Characters and Strings.

Single characters and string literals in StrictAL almost the same as in ANSI C with few minor differences. They can be defined only as char type. There is no wchar_t data type and no need to specify L prefix before quotes. The compiler makes a choice between single-byte characters and wide characters depending on compilation flags.

Characters are enclosed in single quotes.

Strings are enclosed in double quotes and follows the rules:

// Both variants are valid:

char *text = "Even the smallest person can "
    "change the course of the future.";

char *text = "May it be a light to you in dark
    places, when all other lights go out.";

SALCONV wraps all constant strings with _T() macro:

char someText[] = "Hello, World!";

// After conversion:

char someText[] = _T("Hello, World!");

Comments.

StrictAL supports the same types of comments as C99 (single-line and multi-line). Single-line comment starts with two forward slashes (//) and ends in the end of the line. Multi-line comment is contained in block opened by forward slash with asterisk (/*) and closed by asterisk with forward slash (*/). Multi-line comments cannot be nested.

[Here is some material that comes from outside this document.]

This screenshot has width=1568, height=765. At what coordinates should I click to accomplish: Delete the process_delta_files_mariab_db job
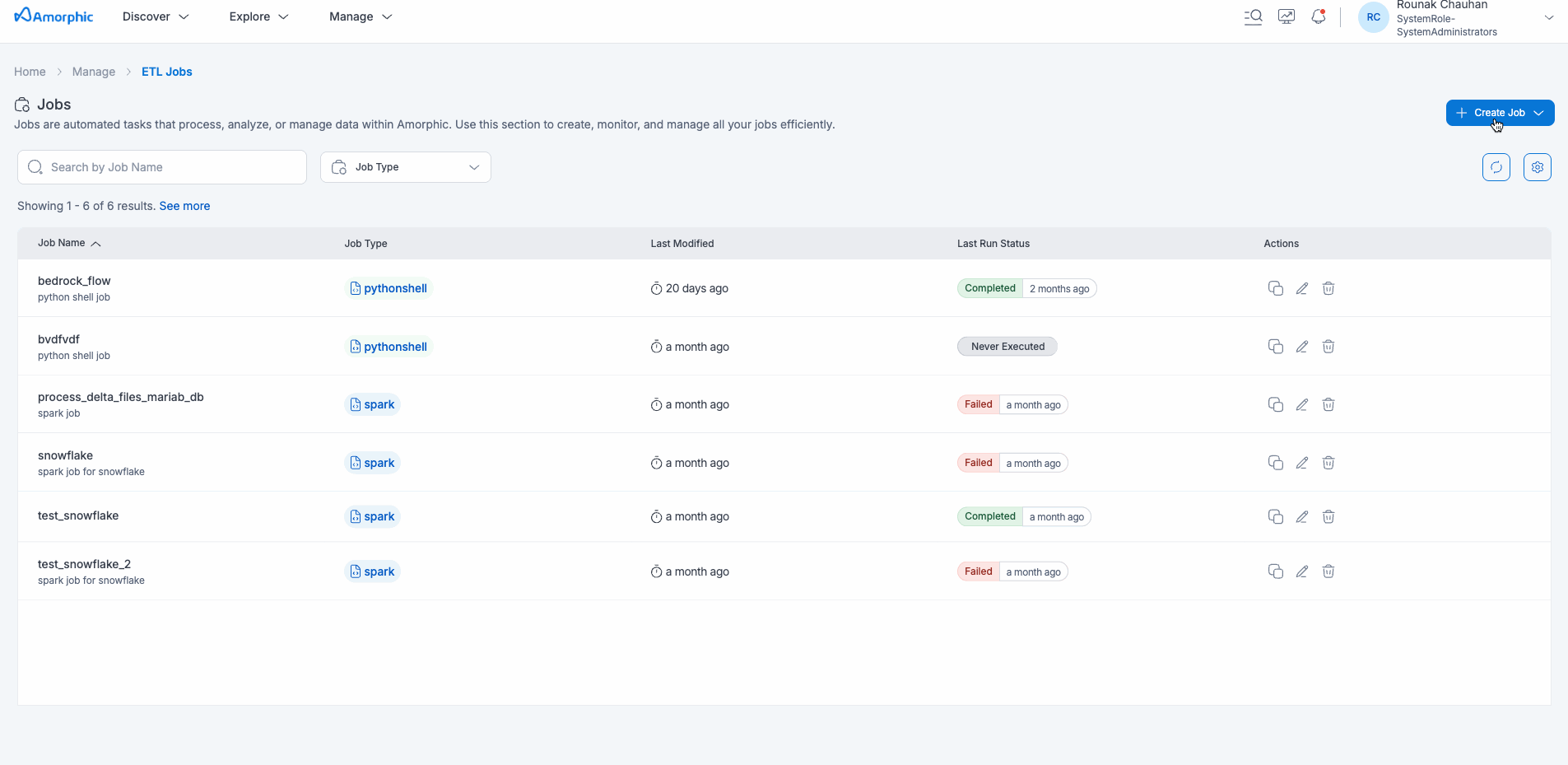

// Hello, I'am a single line comment.

/* And I'am a multi-line comment
   with a lot of useful information. */

SALCONV changes all single-line comments to multi-line type:

// Some ordinary comment.

After conversion:

/* Some ordinary comment. */

Escaped characters.

To escape a character backslash (\) is used. Escaped characters are allowed only in single-quoted and double-quoted strings with some restrictions, usage of backslashes outside of comments and strings will rise a compilation error. Escaping of line ending is prohibited in any cases.

// Valid code:

char *text = "It's called \"An Unexpected Party\".";

// Invalid code:

char *text = "First part of the text \
    Second part of the text";

Source files.

Files with source code have ".sals" file extension and must contain only spaces, horizontal tabulations, newlines and visible printable ASCII characters.

Functions.

const char * getenv (char *varname)
varname - Environment variable name
Gets a value from an environment variable. Returns a pointer to the environment table entry containing varname. It is not allowable to modify the value of the environment variable using the returned pointer. Use the putenv function to modify the value of an environment variable. The return value is NULL if varname isn't found in the environment table.